The literature discussed in this paper evidences an interested body of methods teachers willing to write about their practices and their rationale for them. Inevitably, we identified papers where the in-classroom tasks, business-end of research methods pedagogy is missing (see ); there were papers that focus more on curriculum design aspects (e.g. Upadhyaya et al., 2015; Beres and Woloshyn, 2017; Woolf, 2014), or the detail of what teachers did (e.g. Johnson et al., 2019) or what the learners did (e.g. Bryant et al., 2017; Mulvihill et al., 2015), which might mean less emphasis the cohering strategy or approach (e.g. Miskovic and Lyutykh, 2017; Patka et al., 2017; Roulston and Shelton, 2015). Even so, in terms of the ‘how to’ element, much of the literature identified weaves together a story about approach, strategy, tactics and tasks as particularly well-illustrated by Chen (2016) and Lapum and Hume (2015).

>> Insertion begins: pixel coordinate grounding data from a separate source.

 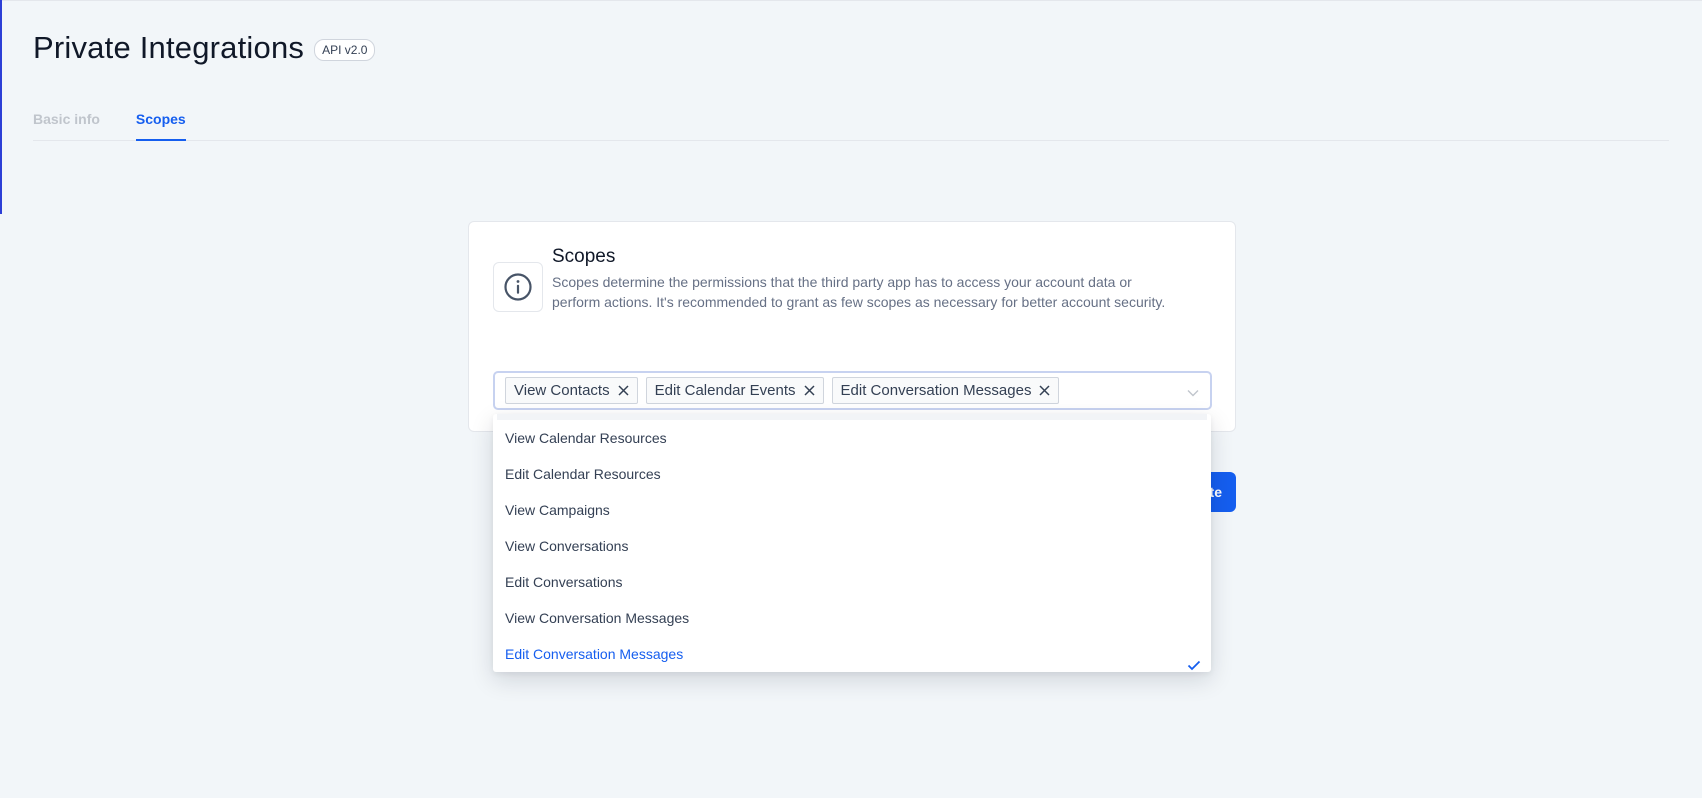 What do you see at coordinates (1193, 394) in the screenshot?
I see `chevron-down-icon` at bounding box center [1193, 394].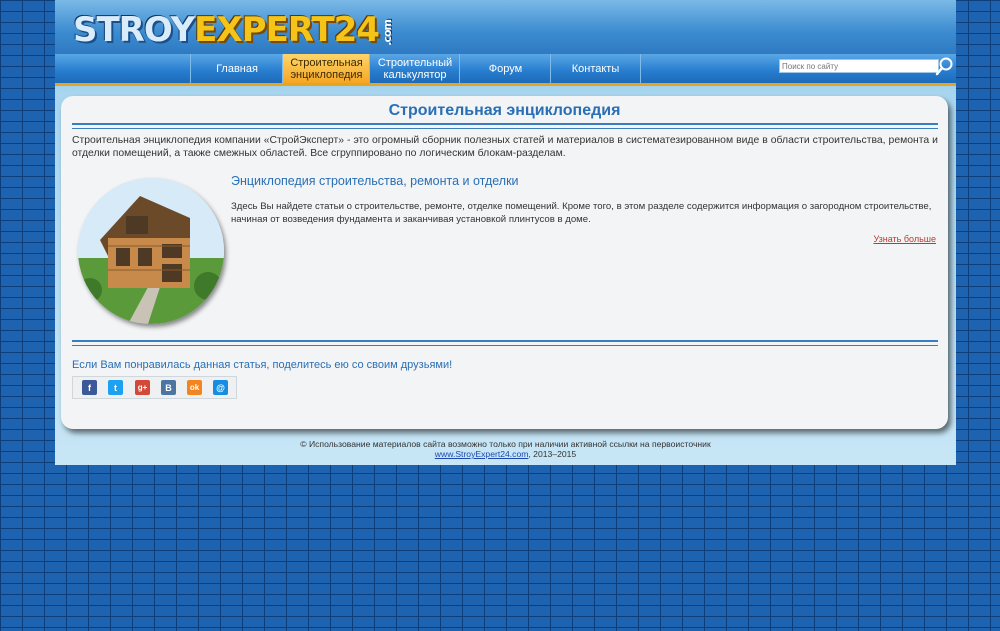 This screenshot has width=1000, height=631. I want to click on odnoklassniki-icon: ok, so click(194, 388).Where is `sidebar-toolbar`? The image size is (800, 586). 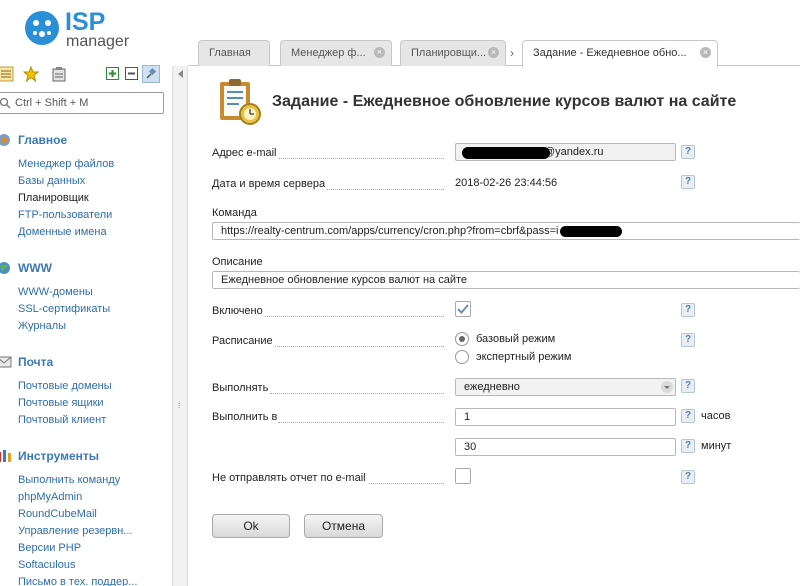
sidebar-toolbar is located at coordinates (86, 75).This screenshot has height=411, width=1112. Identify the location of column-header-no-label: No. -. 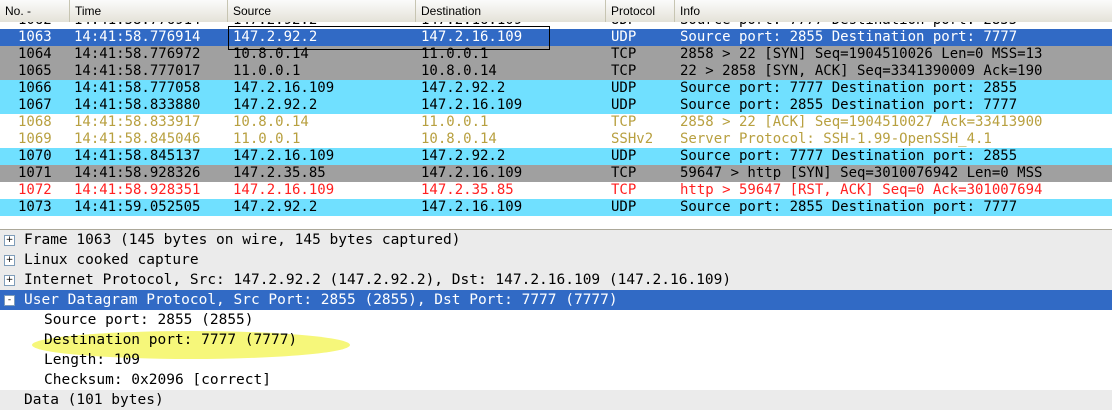
(18, 11).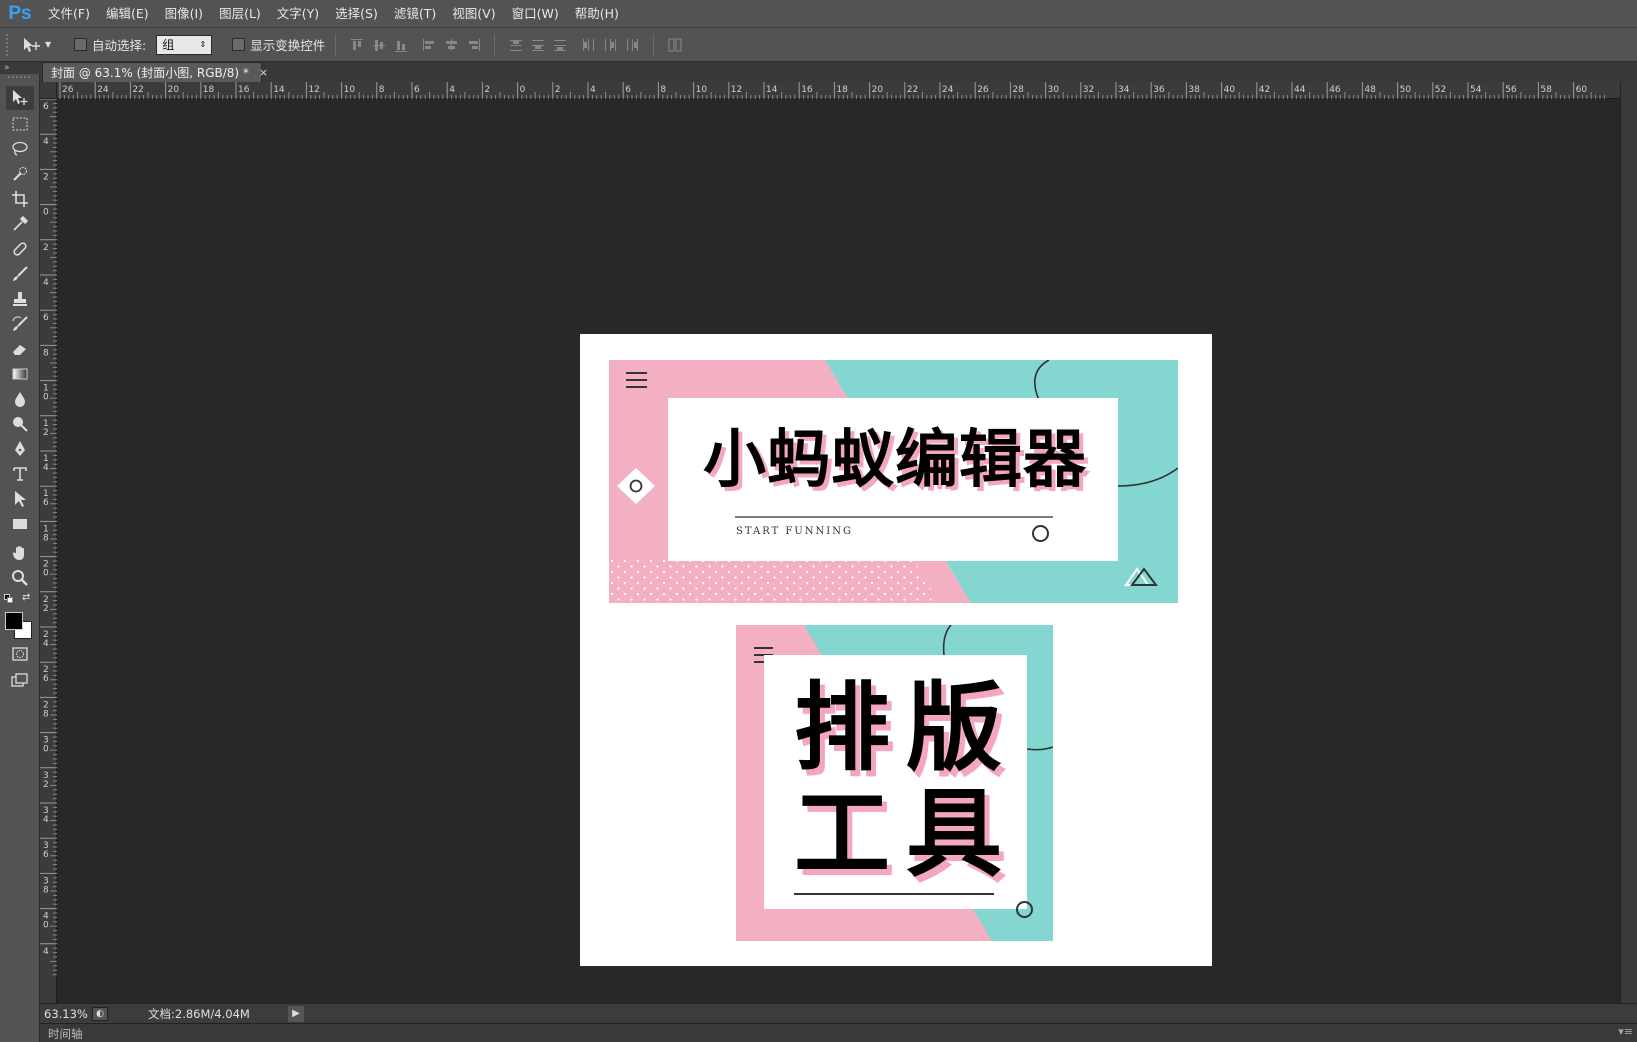  What do you see at coordinates (597, 14) in the screenshot?
I see `menu-help: 帮助(H)` at bounding box center [597, 14].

As we move into a period of reflection on what has happened to our research methods and our teaching practices in the face of the Covid-19 pandemic, it will be fascinating to see how the research methods pedagogy literature develops and in what ways active, experiential, student-centred pedagogies survive the pivot to online teaching. The early signs are that there has been a growth of efficacy studies about teaching online; these will make a worthwhile focus for a future specific new review.

6. Disclosure statement

No potential conflict of interest was reported by the author(s).

Additional information

Funding

This work was supported by the Economic and Social Research Council under Grant ES/T000066/1. The authors report there are no competing interests to declare.